Dick Whittington and His Cat

Written and directed by Joyce Branagh
Palace Theatre, Watford
(2008)

Production photo

Created by the team that has given Watford its panto every year since 2005 -- director Branagh and designer Keith Orton -- this is a gorgeous looking feel-good show that is strongly centred on the audience. Orton has given it an ornate classical false proscenium with a beautifully drawn front cloth montage of London landmarks that lifts the audience's spirits as soon as they come in. When the lights go down and the band strikes up the house is swept by patterns of light that make them already feel part of the show and someone who starts them clapping to the overture sets off an evening of active participation.

This year the Palace is celebrating its centenary so forget the middle-ages, after a welcoming prologue from Liz Pulman's Fairy Bow-Bells and a brief appearance from King Rat (Peter Holdway) so that we all know who to boo, the story starts with Dick's arrival in Watford, outside this theatre in 1908. That is where Dick meets Tommy the Cat, a frilly-furred tortoiseshell, in this production given the gift of speech, and soon Tom Bradley (Dick) and Dale Superville (Tommy) are rehearsing the audience in a lively response of 'Hello Tommy, Miaow!' whenever he greets them - and singling out a member of the audience for special attention that continues throughout the show.

But it is London Dick is bound for and Bow Bells call them (no Highgate Hill and 'turn-again' on this occasion - the story is trimmed down to its essentials) and next we are outside Alderman Fitzwarren's and meeting Howard Coggins's very ample Sarah the Cook establishing another immediate rapport with the audience. Jeff Nicholson and Sia Kiwa, as Fitzwarren and his daughter Alice, don't need that process: the audience is already with them.

Sarah has some outrageous outfits - hats that feature Tower Bridge and a lighthouse lamp, and some wonderfully jokey frocks covered in fried egg, shells (a 'shell suit') and she even turns into a mermaid when Fitzwarren's ship is sunk and they descend to Neptune's kingdom where Nicholson has a delightfully languid double as the underwater king. No island ruler plagued with rats - in this version they have invaded Neptune's palace and we not only get a giant octopus (six legs, two arms provide the tentacles!) but a delightful ballet (choreographer Nikki Woollaston) in which the girls of the child chorus are jelly fish and the boys a pair of sea-urchins, joined by Alice Jackson as Neptune's daughter Persil.

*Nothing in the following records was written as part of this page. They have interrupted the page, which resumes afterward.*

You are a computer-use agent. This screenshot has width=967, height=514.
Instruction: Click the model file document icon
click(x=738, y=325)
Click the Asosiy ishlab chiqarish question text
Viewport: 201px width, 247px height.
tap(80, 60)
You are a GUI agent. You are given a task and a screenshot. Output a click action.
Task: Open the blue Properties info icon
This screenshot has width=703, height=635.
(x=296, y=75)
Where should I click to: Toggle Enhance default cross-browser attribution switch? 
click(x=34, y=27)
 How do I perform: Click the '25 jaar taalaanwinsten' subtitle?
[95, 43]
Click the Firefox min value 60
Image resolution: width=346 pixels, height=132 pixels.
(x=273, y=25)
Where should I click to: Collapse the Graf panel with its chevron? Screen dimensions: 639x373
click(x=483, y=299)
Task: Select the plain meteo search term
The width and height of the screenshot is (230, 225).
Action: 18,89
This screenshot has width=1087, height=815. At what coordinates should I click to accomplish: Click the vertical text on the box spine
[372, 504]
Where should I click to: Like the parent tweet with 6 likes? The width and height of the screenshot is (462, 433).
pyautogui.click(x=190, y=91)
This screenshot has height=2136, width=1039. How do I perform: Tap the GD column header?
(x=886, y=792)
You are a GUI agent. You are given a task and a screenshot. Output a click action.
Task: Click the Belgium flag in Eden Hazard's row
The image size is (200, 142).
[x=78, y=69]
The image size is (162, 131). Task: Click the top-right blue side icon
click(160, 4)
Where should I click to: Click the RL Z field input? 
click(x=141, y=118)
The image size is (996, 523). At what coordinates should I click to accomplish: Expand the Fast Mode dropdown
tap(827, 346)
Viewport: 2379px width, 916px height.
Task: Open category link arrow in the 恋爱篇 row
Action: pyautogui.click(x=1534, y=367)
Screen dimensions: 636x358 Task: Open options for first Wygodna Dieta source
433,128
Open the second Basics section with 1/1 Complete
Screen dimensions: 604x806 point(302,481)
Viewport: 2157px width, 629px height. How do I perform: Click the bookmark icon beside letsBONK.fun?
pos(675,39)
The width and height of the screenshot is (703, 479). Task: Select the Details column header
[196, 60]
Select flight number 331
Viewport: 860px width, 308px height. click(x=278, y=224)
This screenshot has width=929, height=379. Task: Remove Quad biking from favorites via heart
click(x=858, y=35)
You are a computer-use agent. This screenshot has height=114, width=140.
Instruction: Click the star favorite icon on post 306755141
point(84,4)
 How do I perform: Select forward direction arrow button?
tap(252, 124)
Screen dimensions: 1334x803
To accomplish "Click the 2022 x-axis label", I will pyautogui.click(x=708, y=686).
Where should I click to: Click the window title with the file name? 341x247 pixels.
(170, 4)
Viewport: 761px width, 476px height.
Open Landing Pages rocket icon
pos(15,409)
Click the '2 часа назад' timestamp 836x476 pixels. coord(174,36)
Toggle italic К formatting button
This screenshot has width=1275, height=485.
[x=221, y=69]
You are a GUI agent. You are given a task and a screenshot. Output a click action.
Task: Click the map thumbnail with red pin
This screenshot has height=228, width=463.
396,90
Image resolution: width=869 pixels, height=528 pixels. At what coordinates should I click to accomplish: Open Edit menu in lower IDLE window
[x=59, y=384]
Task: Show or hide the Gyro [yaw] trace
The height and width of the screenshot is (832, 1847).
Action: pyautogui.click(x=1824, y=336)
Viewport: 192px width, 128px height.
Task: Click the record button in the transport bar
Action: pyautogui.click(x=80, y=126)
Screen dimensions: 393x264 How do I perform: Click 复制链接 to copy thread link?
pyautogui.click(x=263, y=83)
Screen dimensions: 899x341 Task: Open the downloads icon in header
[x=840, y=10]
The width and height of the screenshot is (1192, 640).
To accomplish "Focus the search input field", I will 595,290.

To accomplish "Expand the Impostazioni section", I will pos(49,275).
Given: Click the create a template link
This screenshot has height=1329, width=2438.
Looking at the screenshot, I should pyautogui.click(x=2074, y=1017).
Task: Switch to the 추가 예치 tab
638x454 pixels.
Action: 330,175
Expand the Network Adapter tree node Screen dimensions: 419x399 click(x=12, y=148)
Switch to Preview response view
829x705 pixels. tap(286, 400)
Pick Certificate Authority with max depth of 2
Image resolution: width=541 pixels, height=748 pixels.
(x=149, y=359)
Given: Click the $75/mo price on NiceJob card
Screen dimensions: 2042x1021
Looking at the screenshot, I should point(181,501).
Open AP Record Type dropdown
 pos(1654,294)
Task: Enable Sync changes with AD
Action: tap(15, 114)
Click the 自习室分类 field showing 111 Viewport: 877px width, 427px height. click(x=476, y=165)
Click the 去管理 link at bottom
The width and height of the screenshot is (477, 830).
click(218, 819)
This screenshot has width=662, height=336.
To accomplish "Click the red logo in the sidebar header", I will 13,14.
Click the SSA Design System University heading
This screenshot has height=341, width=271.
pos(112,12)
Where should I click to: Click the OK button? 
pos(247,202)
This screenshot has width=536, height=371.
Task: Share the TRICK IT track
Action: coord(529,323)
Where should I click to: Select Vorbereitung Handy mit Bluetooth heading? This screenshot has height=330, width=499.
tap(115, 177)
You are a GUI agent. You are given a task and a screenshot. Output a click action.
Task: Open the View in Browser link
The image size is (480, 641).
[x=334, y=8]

A mere gesture towards a traditional 'slop' scene is a little disappointing but a clever little front-cloth trio for Fairy, King Rat and a captive Neptune makes up for that.

Branagh and her Musical Supervisor John Rigby have assembled a mixture of traditional songs and some contemporary pop. Often a song is only briefly quoted - as in a few self-referential lines when the cast are (literally) pulling their sinking ship apart after King Rat has blown it up and they launch into 'Breaking up is hard to do' -- sometimes stringing a few phrases from several numbers in a medley. The music is a vital element that sweeps the show along, though a decision to accompany longer numbers with flashing spots scouring the auditorium like a disco seemed a mistake to me: you can't see the performers with a bright light in your eyes so it alienates rather then links one to them, though clearly the intention is to add excitement and involvement. It didn't help that the amplification often made lyrics incomprehensible - though a younger person pointedly tells me that is a 'generational problem.'

It certainly didn't stop me from enjoying my first panto of the year and though I have quite a few to come I will be surprised if I see a better-looking one. It certainly won the audience over, getting young and old standing for the song sheet number (a new version of an old favourite ('How much is that Moggy in the window?'), with the sole exception I think of one lady critic! While one half of the house is on Tommy's side the other is led by Natasha Cox's as King Rat's sidekick Nat, a 'baddie' with a big charisma and a nifty mover. There are some big personalities in this cast but they are pulling together for the good of the show - the competition is between the goodies and baddies, not the performers and not one of them is an out-of their depth refugee from a reality show or a soap-opera despite the TV references in the script.

The Palace started its life as a house for variety and with a fund raising gala coming up on December 13th with a number of guest stars added to the cast this makes a lively and fitting contribution to the centenary celebrations.